> _Selected extract_:
:::::
This week’s blog focuses on the importance of connecting with our core values and provides key tips to parents during this period of social distancing and COVID-19 confinement. To help facilitate this discussion, we reached out to Founder of BLND Health (BLND) Brooke Buys and Head of School at The Montessori School Ann Pilzner.

By delivering personalized mental health experiences through therapy and professional coaching, BLND’s (pronounced “blend”) goal is to improve their clients’ overall quality of life.

“We approach mental health as a collaborative process to navigating life more intentionally,” Buys explained. “Our mission is to provide a blend of accessible therapeutic experiences, creative approaches, and skills-based interventions to overcome obstacles to live well.”

Being so familiar with the intricacies of mental wellness makes Buys an excellent source of knowledge for those looking to maintain mental and physical health during their time in isolation.

“Much of what we work with clients on is being present and connected in the moment,” she shared. “Now more than ever we need to be able to practice that, particularly when the moments change so often.”

Buys also recommends finding four to five personal beliefs, or core values, that individuals can focus on if they are finding it difficult to live in the moment.

“When we are aligned with our core values, we are less likely to be distracted by the future or the past and practice good tools of mindfulness and meditation,” she said.

In addition to clinical therapeutic support, Buys and her team recommend art, yoga, and physical movement as tools for coping with anxiety and living an intrinsic life.

As the Head of School at The Montessori School, Pilzner is a reputable resource on both education and the development of young minds.

For the parents unsure of how to keep their children engaged academically, Pilzner finds that a rigorous home school schedule is not always necessary. Instead, she feels it is more important to be involved in their growth as people.

“We need to teach our children life skills and life lessons,” she recommended. “There is going to be a lot of trial and error but as we teach these skills in the long run, children will feel accomplished and confident.”

These lessons should also be accompanied by a positive attitude, as it is equally important to teach children that it is possible to make the best out of any situation.

“Parents can teach their children coping skills and show them that there is still a lot of good going on,” Pilzner explained. “We have to view it as a gift that we get to be home with our favorite people.”

Additionally, Pilzner shared that following a regimented structure of activities is not necessarily required for a child’s growing mind.

“You don’t have to be a math or history teacher, but we can all read a book with our kids,” she assured. “There are so many hands-on learning activities you can do. Small things like puzzles and blocks can help develop spatial awareness, as well as teach colors and shapes. Physical development is also important, so get out in the fresh air and let them run around.”

We would like to thank Brooke and Ann for sharing their expertise with us this week. We hope their advice helps you find enjoyment and relaxation even in these strange times. Stay calm, Kalamazoo!
:::::
> _Excerpted records_:
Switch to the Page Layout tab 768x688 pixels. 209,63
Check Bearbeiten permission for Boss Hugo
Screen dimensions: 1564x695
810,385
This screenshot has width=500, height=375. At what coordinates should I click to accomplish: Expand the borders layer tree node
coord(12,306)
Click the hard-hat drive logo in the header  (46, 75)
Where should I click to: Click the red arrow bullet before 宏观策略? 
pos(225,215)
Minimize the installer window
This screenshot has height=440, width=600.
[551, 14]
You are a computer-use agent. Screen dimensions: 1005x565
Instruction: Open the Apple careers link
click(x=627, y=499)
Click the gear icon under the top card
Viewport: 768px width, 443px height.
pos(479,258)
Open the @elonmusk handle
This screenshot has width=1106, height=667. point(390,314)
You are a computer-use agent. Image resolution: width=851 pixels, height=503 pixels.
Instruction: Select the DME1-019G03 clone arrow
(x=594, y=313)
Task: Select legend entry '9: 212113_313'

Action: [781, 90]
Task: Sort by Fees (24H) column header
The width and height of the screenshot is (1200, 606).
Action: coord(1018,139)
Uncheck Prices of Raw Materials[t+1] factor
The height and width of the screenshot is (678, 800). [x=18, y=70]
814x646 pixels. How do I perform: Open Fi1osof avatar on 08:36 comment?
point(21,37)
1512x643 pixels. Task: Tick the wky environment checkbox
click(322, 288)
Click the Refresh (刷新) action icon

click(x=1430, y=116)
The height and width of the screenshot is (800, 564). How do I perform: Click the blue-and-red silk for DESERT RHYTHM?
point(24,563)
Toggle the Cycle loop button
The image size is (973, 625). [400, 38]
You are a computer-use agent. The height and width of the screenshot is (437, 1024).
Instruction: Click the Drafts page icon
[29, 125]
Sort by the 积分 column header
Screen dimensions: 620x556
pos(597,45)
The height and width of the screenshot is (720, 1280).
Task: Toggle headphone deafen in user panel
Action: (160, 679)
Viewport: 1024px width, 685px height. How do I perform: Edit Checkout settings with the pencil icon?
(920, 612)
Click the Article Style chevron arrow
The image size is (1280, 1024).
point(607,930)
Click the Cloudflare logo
:::::
> _What you need to do_:
#1 In the blog post on core values during COVID-19 confinement, how many core values does Brooke Buys suggest people find?
#2 In one to three sentences, explain why Buys recommends staying aligned with core values, according to the blog post on core values during COVID-19 confinement.
#3 Summarize the blog post on core values during COVID-19 confinement in two sentences.

> _Answers for the tasks_:
#1 Four to five.

#2 When people are aligned with their core values, they are less likely to be distracted by the future or the past. They are also more likely to practice good mindfulness and meditation. This helps those who find it hard to live in the moment.

#3 Brooke Buys of BLND Health advises people in isolation to stay present by focusing on four to five core values and to cope with anxiety through art, yoga, and physical movement. Ann Pilzner of The Montessori School tells parents that a rigorous home school schedule is not always necessary and that they should teach life skills, a positive attitude, and simple hands-on activities like reading, puzzles, and outdoor play.